Brazilian soccer legend Pelé, 82, who has been battling cancer, has been transferred to end-of-life care at a hospital in São Paulo, according to multiple reports.
Edson Arantes do Nascimento, better known as Pelé, has not been moved to end-of-life care, which was previously reported, but is instead responding well to treatment at the Hospital Israelita Albert Einstein in São Paulo, according to the Associated Press.
The hospital also announced Saturday that Pelé’s condition has not worsened over the past 24 hours, according to the New York Times’ Tariq Panja.
The Brazil soccer legend was admitted Tuesday, with what was reported to be general swelling and cardiac issues and to regulate his chemotherapy medication.

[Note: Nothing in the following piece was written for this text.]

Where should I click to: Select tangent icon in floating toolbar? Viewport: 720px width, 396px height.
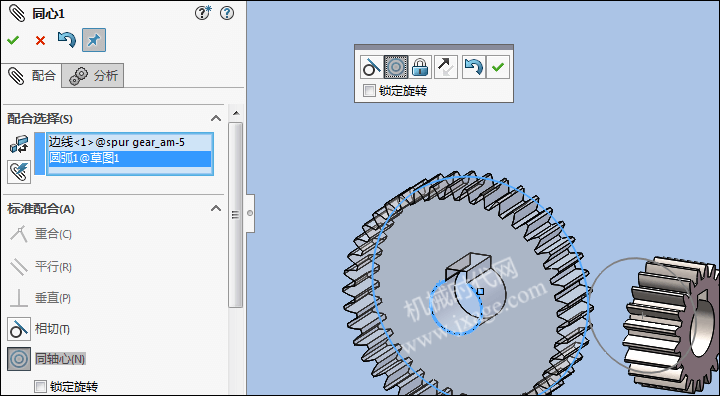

The 82-year-old has been receiving treatment for cancer since having surgery to remove a tumor from his colon in September 2021.

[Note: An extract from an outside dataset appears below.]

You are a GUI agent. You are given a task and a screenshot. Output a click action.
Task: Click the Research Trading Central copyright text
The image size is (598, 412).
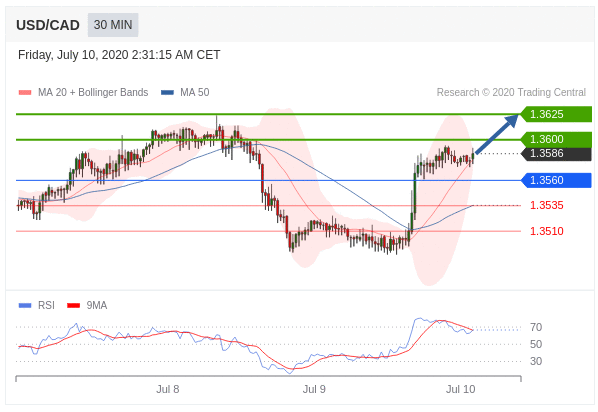pyautogui.click(x=511, y=93)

A medical report released Friday said Pelé had an adequate response to an antibiotic treatment for a respiratory infection and was in a stable condition “with general improvement in health status.”
Brazilian fans showed their support for Pelé during the national team’s 1-0 loss to Cameroon at the World Cup on Friday. They raised a banner with his image holding a soccer ball and the words “Pelé, Get well soon,” along with a large flag. A building near the stadium also displayed an image of Pelé with get-well wishes.
Pelé thanked fans via his Instagram account for their support. He wrote: “Friends, I am at the hospital making my monthly visit. It’s always nice to receive positive messages like this. Thanks to Qatar for this tribute, and to everyone who sends me good vibes!”
Pelé, Brazil’s all-time leading scorer, is widely considered one the best soccer players in history. He began playing for soccer club Santos at 15 years old. Officially, Pelé scored 757 goals in 831 games from 1957 to 1977, although Santos maintain his record was closer to 1,000.
He owns World Cup history with three wins in 1958, 1962 and 1970. Currently, Kylian Mbappé is the only player to equal Pelé’s seven World Cup goals before the age of 24.